阳谷县,县衙内。

    傅迁正坐在书桌前看公文,突然门被推开,一个年轻男子走了进来,随手又把门关上了。

    傅迁一惊,站起来问道:“你是谁?”什么人竟然能躲过县衙的守卫和后院的家丁。

    来人掏出一面铜牌在傅迁面前一亮,傅迁念着上面的字:“东宫侍卫官褚昱”,虽有些惊讶,但随后就定了神:“你是东宫的人,来这儿找我有什么事儿?”

    褚昱收起铜牌,坐在旁边的椅子上,傅迁也坐了下来,褚昱方才开口:“褚某来是为了送傅大人一个前程。”

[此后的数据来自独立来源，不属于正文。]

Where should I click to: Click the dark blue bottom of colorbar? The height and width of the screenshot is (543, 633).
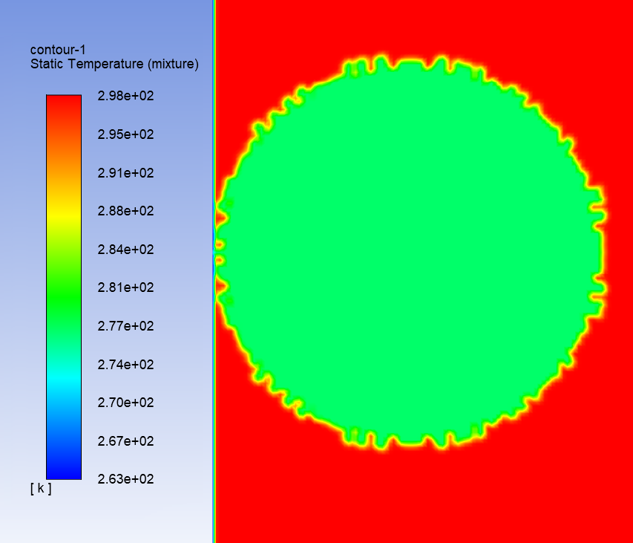[x=64, y=472]
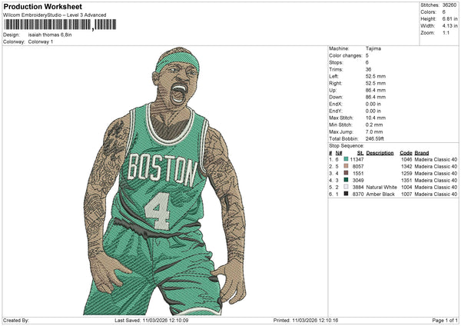This screenshot has width=461, height=326.
Task: Click the Amber Black color swatch
Action: tap(347, 195)
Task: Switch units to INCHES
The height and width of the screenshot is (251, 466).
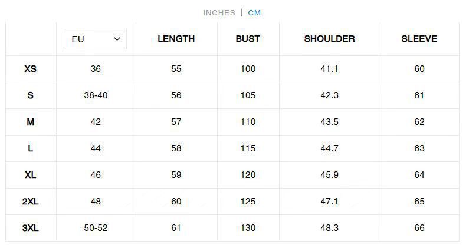Action: tap(219, 12)
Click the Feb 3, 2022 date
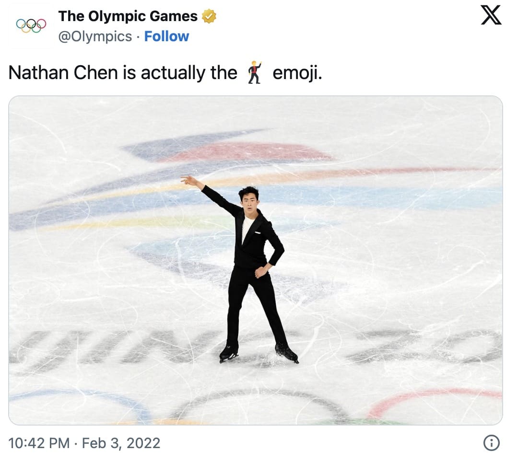The image size is (518, 462). [121, 443]
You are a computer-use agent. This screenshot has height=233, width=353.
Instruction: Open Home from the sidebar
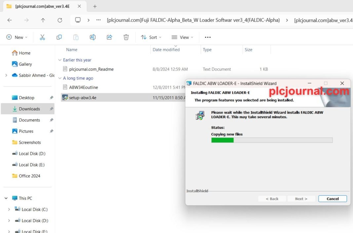tap(24, 53)
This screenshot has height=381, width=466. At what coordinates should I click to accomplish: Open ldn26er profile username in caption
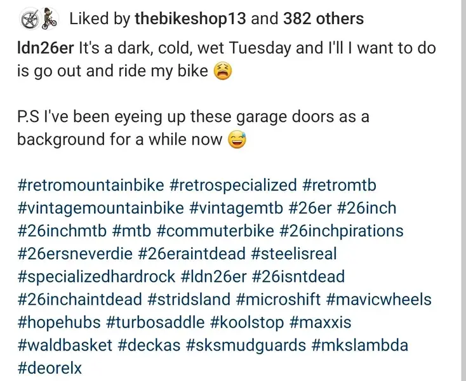[x=45, y=48]
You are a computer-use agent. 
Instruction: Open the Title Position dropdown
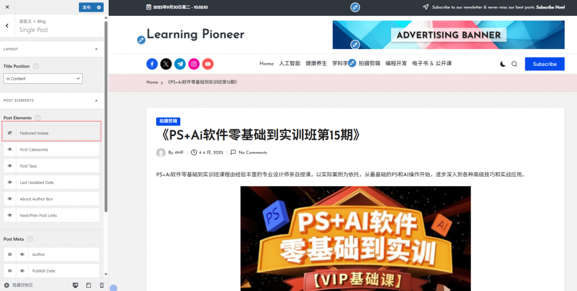(x=43, y=79)
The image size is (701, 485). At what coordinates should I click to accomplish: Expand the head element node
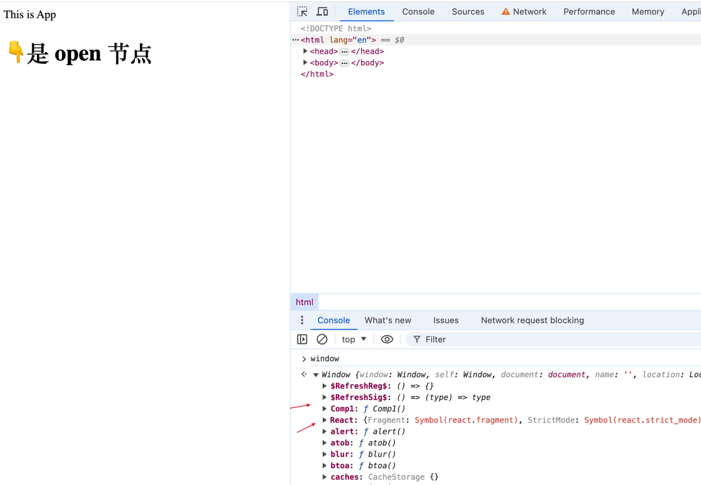coord(305,51)
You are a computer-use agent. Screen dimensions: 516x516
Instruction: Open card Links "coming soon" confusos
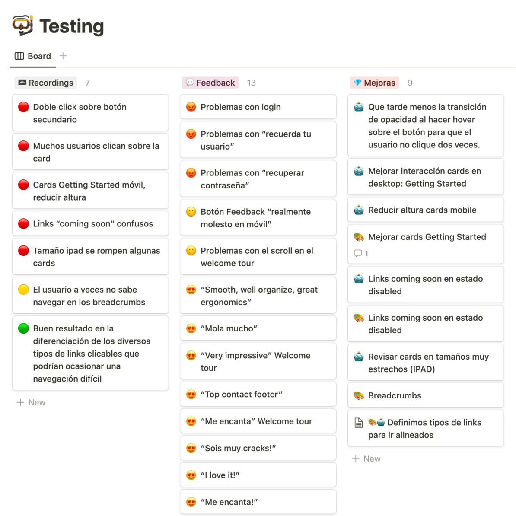click(x=90, y=224)
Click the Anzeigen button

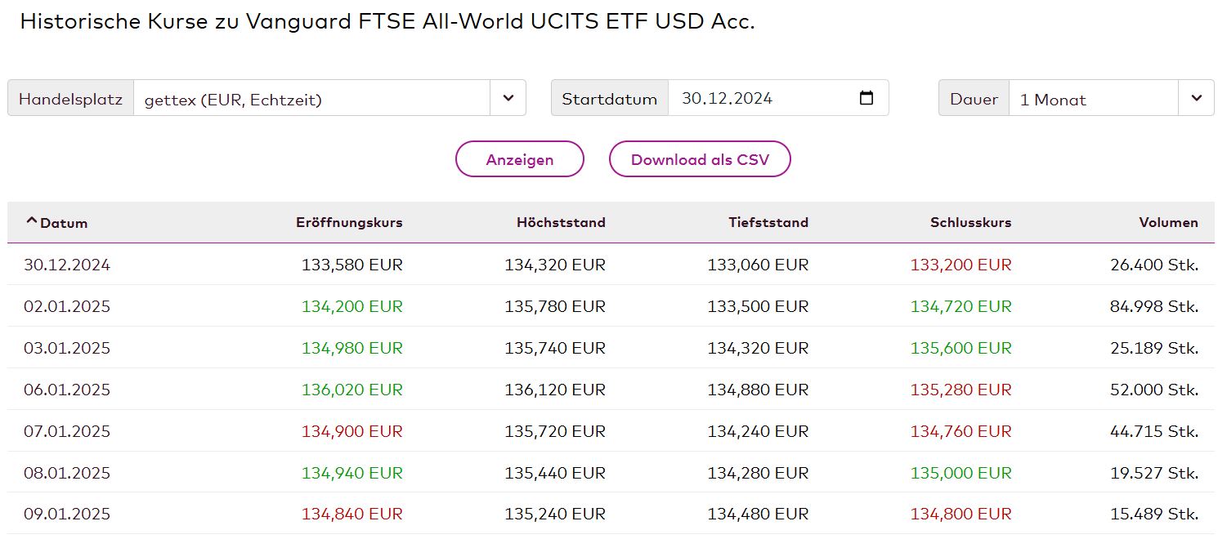(x=520, y=159)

    傅迁冷笑道:“那褚公子恐怕找错人了,傅某不是贪恋权位的人,要这前程有何用。”

    “是吗?”褚昱说道:“傅迁,承华十一年的进士,历任大同府通判、保德州知州、东昌府知府,各级任职期间体恤百姓,多有善政,按说傅大人这样的好官应当受朝廷重用才是,可如今却被贬为这阳谷县县令,傅大人心里可甘心?”

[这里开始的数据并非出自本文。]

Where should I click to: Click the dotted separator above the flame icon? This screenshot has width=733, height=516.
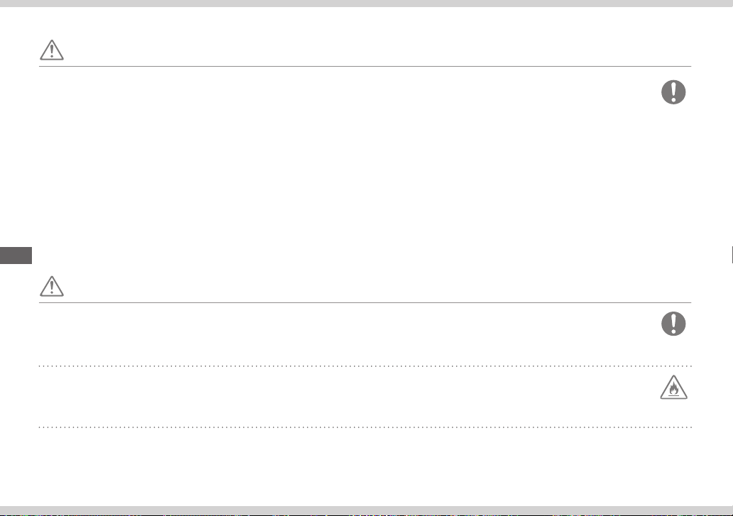coord(365,366)
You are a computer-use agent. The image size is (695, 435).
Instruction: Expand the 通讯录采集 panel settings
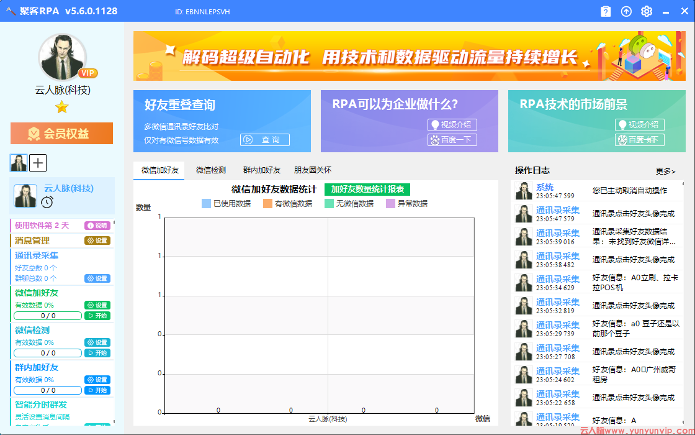pos(98,278)
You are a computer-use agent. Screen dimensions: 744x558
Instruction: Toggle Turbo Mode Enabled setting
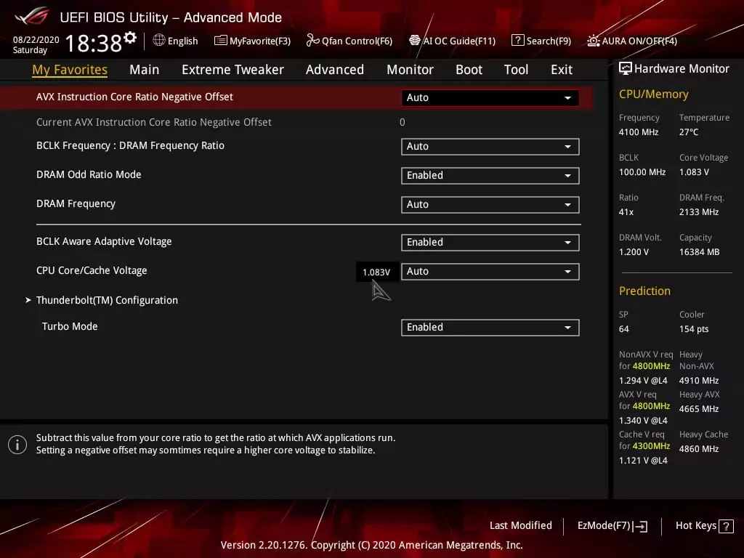(490, 327)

    傅迁哼了一声:“傅某时运不济,落到这个地步毫无怨言,反正都是为百姓做事,在哪里都是一样的,便是当这阳谷县县令,也自有傅某在这一方天地大展拳脚的机会,若是为了升官而攀附权贵,才非傅某的抱负。”

    傅迁言语之中都是讽刺之意,褚昱却也没有生气,而是微微一笑:“傅大人看淡名利自是高洁之士,只是这样的高洁之士却不该在官场,而该在山林田园之间做一个闲人。官场的人,若都只想着为百姓做事,而不想着如何周旋于官场之间,那便防不住各种的明枪暗箭,早晚都是贬黜的下场,到那时,空有为百姓做事的志愿,却无为百姓做事的权势,如傅大人一般若只想着保持心中的纯正,却眼睁睁看着他人得到更高的官位鱼肉更多的百姓,这样的官又岂能称为好官。”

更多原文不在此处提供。